• **Dataset content**:
▶
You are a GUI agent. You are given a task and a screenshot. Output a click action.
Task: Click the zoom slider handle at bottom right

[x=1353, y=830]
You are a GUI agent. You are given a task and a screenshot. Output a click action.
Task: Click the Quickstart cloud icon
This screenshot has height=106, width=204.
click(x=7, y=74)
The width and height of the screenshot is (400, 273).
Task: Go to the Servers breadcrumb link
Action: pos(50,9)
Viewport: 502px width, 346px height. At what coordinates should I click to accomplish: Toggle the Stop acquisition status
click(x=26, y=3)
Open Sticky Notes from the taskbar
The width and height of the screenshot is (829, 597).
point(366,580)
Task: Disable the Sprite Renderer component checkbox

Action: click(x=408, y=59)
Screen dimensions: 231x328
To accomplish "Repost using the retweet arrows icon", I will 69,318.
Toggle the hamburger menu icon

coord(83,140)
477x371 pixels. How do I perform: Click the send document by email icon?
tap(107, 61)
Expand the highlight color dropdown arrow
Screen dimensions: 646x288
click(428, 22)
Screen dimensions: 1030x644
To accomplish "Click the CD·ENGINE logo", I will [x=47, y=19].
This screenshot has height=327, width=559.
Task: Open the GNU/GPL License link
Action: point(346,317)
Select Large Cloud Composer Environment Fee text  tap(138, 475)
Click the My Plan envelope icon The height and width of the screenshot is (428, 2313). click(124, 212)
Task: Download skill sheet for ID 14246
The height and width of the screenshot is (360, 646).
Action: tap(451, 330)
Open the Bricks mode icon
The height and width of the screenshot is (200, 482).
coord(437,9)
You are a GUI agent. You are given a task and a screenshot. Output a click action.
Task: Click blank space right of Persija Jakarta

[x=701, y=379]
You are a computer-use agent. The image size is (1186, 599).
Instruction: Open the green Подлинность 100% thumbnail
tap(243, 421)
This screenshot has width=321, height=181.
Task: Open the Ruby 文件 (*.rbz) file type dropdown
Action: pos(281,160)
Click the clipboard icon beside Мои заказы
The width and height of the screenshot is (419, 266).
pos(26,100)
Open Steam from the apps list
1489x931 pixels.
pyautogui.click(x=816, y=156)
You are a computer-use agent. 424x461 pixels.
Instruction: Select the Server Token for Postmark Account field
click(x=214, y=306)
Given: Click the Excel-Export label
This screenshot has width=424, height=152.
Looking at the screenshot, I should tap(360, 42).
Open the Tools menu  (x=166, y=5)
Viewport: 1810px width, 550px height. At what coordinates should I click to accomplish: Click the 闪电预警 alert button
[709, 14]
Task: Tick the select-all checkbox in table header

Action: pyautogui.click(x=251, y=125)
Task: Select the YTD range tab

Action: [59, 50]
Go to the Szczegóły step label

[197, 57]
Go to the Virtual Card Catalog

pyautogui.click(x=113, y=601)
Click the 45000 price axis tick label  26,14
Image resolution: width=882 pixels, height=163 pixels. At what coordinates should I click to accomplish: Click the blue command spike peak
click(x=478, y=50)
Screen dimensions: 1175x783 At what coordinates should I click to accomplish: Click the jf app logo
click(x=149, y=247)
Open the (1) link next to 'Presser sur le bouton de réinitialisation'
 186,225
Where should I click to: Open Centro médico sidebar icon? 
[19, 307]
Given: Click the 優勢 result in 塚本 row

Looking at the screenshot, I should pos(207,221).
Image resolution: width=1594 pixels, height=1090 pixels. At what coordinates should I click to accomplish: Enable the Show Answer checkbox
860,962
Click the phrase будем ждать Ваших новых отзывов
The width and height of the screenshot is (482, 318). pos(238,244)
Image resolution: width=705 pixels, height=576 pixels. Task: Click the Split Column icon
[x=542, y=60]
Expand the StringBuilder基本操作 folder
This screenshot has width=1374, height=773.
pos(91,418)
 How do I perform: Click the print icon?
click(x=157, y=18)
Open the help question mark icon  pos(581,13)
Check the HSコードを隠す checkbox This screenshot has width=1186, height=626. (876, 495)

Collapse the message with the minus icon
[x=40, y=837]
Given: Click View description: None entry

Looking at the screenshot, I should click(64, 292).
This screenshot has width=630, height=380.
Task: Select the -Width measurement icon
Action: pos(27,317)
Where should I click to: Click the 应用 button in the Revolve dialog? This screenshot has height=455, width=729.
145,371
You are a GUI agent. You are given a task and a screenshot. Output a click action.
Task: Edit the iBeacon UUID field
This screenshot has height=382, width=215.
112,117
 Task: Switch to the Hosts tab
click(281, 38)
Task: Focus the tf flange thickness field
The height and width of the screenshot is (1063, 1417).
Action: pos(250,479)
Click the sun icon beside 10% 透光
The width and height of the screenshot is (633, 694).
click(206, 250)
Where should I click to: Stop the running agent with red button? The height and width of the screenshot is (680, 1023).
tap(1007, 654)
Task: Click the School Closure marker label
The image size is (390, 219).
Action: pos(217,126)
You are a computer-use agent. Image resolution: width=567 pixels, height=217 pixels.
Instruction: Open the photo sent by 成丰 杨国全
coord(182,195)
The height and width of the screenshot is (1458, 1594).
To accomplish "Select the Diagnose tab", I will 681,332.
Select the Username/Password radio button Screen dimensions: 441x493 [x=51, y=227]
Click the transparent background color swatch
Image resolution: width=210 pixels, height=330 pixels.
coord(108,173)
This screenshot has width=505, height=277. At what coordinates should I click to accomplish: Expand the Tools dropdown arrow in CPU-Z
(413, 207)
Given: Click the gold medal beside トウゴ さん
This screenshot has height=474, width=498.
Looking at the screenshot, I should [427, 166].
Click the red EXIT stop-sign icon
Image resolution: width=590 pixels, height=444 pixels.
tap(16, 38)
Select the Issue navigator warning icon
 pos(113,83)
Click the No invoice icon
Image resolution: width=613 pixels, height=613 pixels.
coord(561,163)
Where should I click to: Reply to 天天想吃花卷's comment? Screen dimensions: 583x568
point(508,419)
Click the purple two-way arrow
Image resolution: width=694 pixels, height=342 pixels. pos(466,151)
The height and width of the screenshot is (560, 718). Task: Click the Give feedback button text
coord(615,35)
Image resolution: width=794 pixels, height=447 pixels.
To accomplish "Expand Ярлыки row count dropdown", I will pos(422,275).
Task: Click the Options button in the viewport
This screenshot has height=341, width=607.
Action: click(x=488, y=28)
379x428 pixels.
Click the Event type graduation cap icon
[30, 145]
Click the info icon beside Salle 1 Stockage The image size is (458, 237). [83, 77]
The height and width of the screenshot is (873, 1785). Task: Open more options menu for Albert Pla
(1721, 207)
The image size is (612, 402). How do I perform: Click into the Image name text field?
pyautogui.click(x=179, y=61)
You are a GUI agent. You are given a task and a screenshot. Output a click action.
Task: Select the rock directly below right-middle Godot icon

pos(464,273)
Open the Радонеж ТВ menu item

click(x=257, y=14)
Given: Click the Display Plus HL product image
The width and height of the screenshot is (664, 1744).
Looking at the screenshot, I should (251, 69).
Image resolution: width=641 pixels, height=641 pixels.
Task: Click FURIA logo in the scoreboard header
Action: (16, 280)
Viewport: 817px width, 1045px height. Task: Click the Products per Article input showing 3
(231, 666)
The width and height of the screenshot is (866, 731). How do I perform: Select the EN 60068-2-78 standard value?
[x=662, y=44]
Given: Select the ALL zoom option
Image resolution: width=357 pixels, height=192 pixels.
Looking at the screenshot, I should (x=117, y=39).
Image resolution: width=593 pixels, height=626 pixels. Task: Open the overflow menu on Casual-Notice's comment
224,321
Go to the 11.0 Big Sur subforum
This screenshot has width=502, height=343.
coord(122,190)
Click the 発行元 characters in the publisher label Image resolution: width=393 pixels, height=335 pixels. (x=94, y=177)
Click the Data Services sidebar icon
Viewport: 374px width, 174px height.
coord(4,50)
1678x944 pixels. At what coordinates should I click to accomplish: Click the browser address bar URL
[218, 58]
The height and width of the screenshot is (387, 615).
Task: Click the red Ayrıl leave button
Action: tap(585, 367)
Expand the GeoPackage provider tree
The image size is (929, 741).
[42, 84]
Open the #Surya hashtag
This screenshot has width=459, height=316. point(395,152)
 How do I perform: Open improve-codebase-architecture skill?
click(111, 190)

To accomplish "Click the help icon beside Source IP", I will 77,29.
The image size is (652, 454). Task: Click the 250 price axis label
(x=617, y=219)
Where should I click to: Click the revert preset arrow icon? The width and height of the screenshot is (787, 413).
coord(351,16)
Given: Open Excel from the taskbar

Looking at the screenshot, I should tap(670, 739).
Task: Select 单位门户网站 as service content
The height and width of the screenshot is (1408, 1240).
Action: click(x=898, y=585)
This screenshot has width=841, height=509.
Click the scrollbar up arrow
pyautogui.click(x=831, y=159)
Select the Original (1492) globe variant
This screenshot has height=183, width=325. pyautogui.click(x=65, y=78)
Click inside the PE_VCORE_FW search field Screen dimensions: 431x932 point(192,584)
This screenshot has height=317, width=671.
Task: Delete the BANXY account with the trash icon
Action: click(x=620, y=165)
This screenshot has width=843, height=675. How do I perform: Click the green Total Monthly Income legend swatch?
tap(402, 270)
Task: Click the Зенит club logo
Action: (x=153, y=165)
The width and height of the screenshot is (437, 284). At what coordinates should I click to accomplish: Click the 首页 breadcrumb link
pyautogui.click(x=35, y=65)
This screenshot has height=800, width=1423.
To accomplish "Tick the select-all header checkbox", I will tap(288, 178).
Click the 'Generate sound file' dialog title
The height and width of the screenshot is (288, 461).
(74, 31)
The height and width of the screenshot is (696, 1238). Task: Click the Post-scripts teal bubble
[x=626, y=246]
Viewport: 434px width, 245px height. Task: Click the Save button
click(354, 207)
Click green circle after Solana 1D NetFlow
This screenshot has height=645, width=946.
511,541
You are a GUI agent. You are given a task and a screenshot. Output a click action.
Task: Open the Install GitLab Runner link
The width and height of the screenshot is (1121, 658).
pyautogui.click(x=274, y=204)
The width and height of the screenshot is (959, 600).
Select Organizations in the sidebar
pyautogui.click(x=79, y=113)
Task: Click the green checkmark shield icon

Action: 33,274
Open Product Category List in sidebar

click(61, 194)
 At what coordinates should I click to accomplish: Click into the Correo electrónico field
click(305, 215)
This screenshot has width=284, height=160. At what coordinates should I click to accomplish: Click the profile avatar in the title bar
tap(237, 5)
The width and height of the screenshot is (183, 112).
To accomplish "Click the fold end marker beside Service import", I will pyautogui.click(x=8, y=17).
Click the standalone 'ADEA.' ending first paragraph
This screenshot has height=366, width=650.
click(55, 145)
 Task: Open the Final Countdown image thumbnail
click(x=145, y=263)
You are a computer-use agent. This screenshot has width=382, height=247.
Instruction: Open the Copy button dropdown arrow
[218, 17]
◀
• **Stated task**:
Copy verbatim the stretch of the data above, from its beginning through the line containing "[x=1353, y=830]".

• **Exercise result**:
You are a GUI agent. You are given a task and a screenshot. Output a click action.
Task: Click the zoom slider handle at bottom right

[x=1353, y=830]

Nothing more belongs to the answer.